City sets new rules on greasePublished 12:02am Sunday, August 10, 2014
Vicksburg restaurants and night clubs that include meals on their menus will have to follow a new set of rules on disposing cooking fats, oils and grease.
The Board of Mayor and Aldermen Thursday approved an ordinance regulating the disposal of grease and cooking fats in the city’s sewer system. The ordinance becomes effective 30 days after it is published.
The ordinance is part of the federally mandated requirements under a consent decree between the city and the Environmental Protection Agency that was signed in 2013 after an EPA report cited the city for allowing raw sewage to be dumped into the Mississippi River and other local streams during a five-year period.
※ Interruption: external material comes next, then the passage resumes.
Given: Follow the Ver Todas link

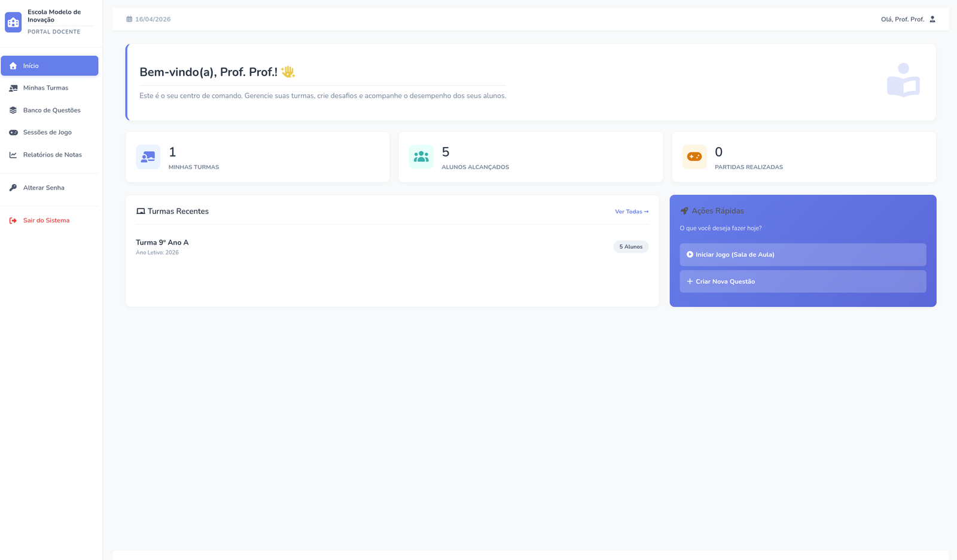Looking at the screenshot, I should 631,212.
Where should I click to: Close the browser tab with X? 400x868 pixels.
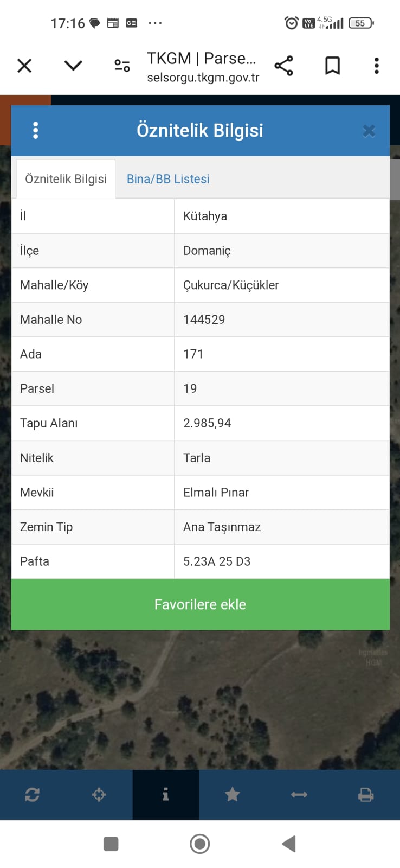point(24,66)
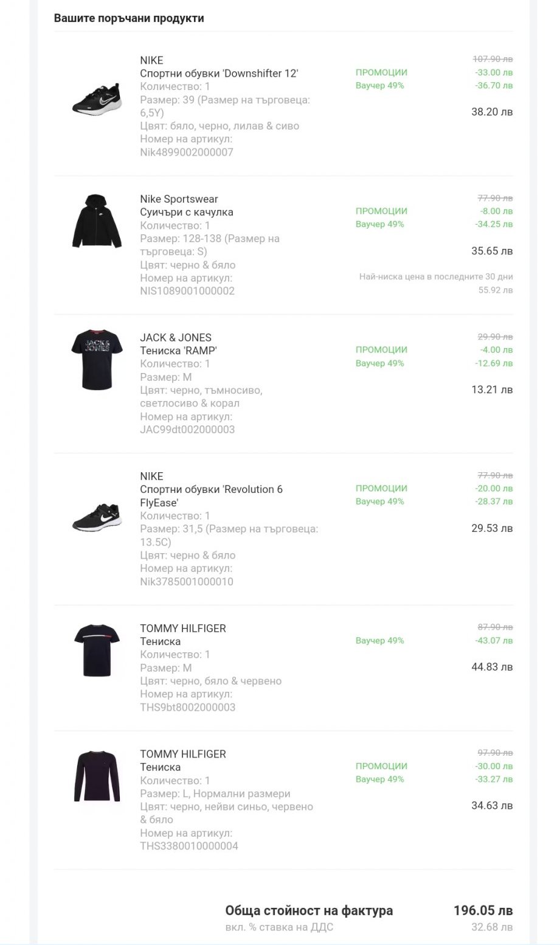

It sets restrictions on the type and design of grease interceptors, which prevent grease, oils and fats from entering the sewer system, traps for retaining and separating waterborne greases and grease collection and facilities.
“We’re going forward, we’re trying to stay in compliance because we (may) have other lawsuits pending by the EPA,” Mayor George Flaggs Jr. said. “In order to move forward, we have to be in compliance.”
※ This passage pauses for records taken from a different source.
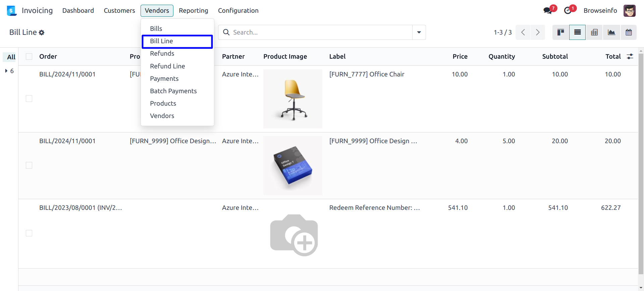The width and height of the screenshot is (644, 291).
Task: Open the Reporting menu
Action: coord(193,10)
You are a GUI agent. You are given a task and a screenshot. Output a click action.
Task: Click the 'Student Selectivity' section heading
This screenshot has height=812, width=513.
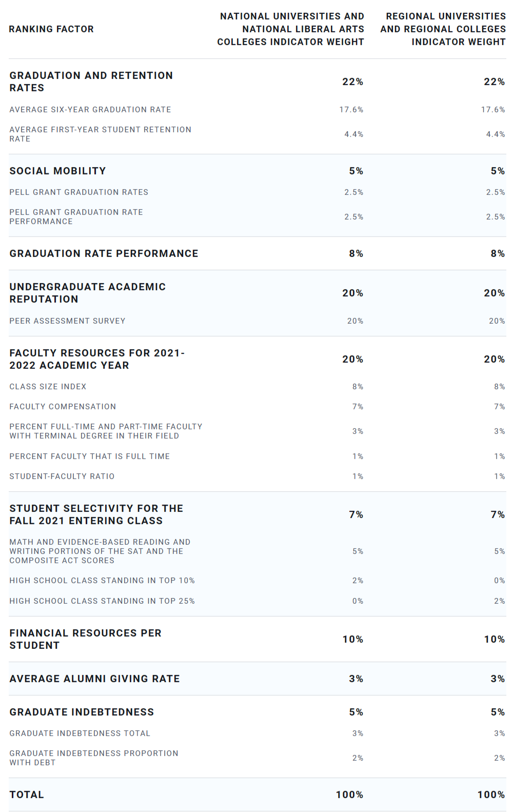point(96,514)
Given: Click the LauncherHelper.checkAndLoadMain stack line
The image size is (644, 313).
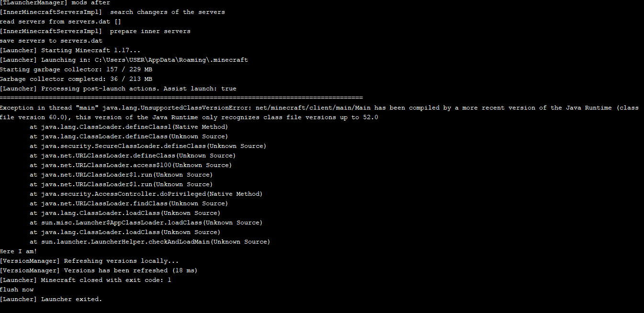Looking at the screenshot, I should point(150,242).
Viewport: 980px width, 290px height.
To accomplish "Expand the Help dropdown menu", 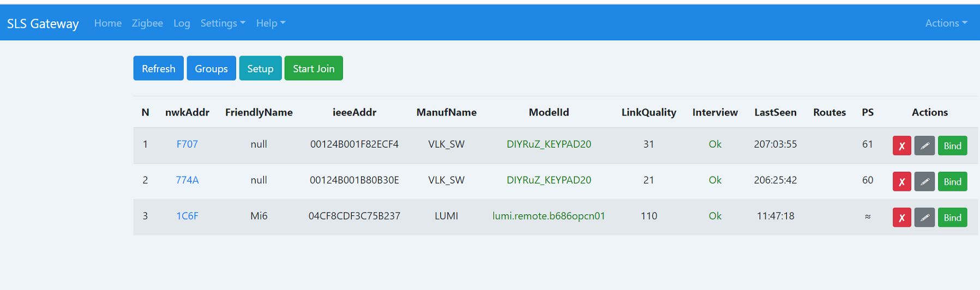I will click(270, 23).
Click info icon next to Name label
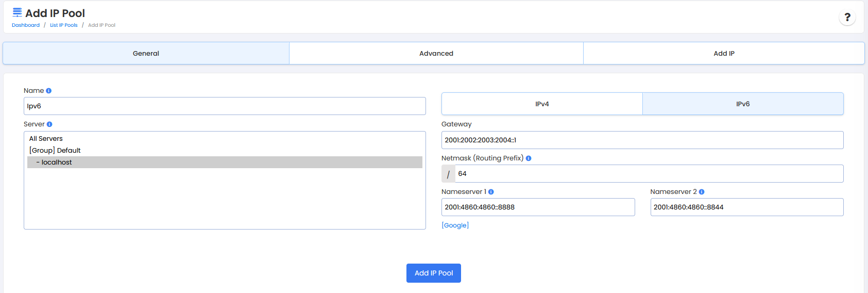868x293 pixels. pos(48,91)
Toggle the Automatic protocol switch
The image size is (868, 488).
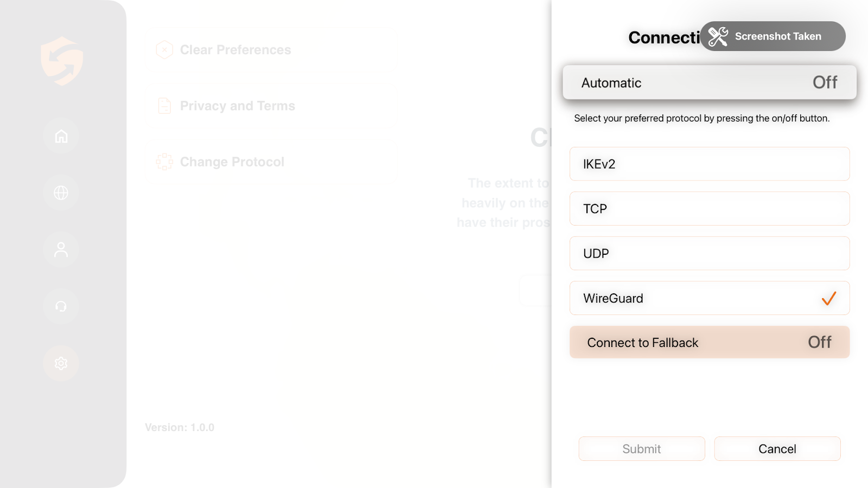pyautogui.click(x=825, y=82)
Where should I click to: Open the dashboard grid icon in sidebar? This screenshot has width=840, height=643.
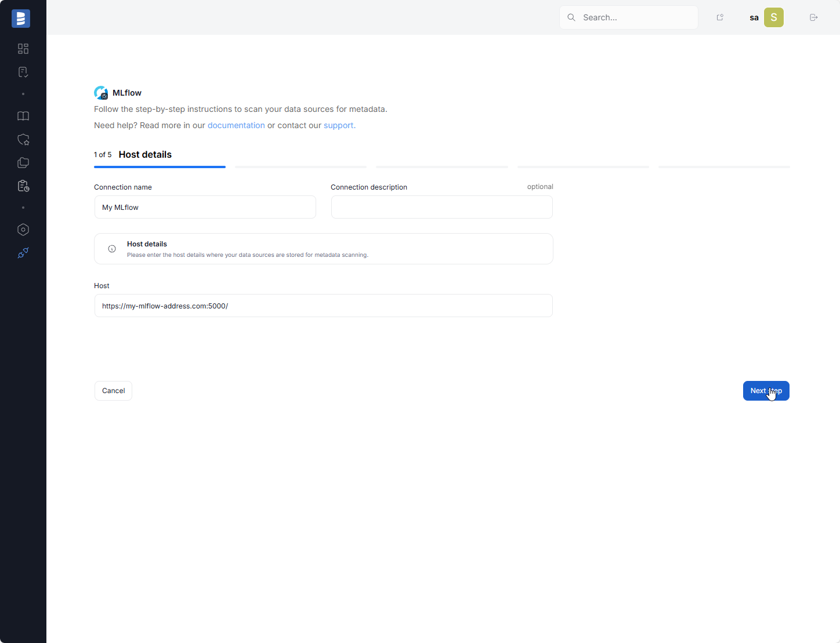click(x=23, y=49)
Besides the consent decree, the city paid a $17,000 fine and is required by EPA to reassess, repair and map the city’s 107-year-old sewer system over a 10-year period. Public Works Director Garnet Van Norman said the city will reassess, repair and remap one-tenth of the system each year. The project cost for the first year, which is expected to start with the 2015 fiscal year, is estimated at $3.118 million.
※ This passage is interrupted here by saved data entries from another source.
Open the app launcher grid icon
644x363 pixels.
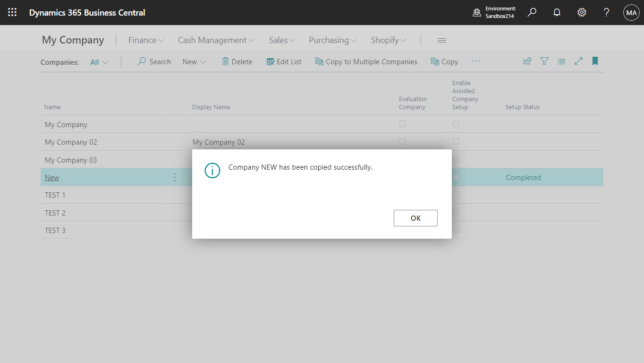click(12, 12)
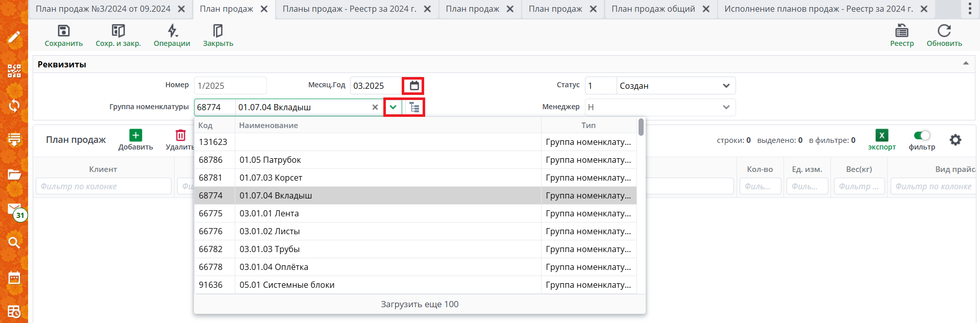Image resolution: width=980 pixels, height=323 pixels.
Task: Collapse the Группа номенклатуры dropdown list
Action: [x=393, y=107]
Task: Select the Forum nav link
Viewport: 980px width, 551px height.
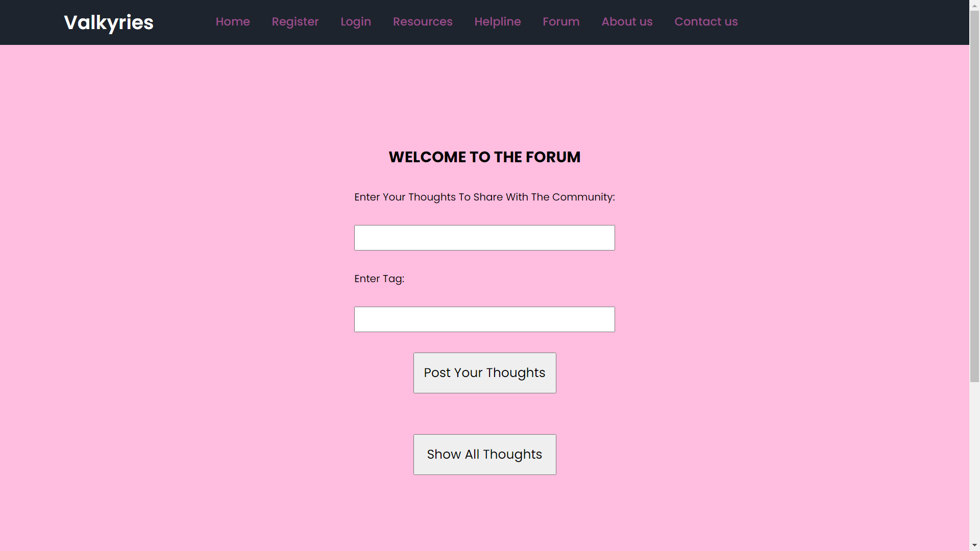Action: tap(561, 21)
“It’s another issue where previous administrations have been kicking the can down the road and we’ve got to stop,” Flaggs said. “It’s costing us money with sewer problems, drainage problems; it’s costing us more money to not do anything than hold somebody accountable for doing something to comply with the law. I’m just afraid that if we don’t go forward, we’re going to be sued by the EPA again.”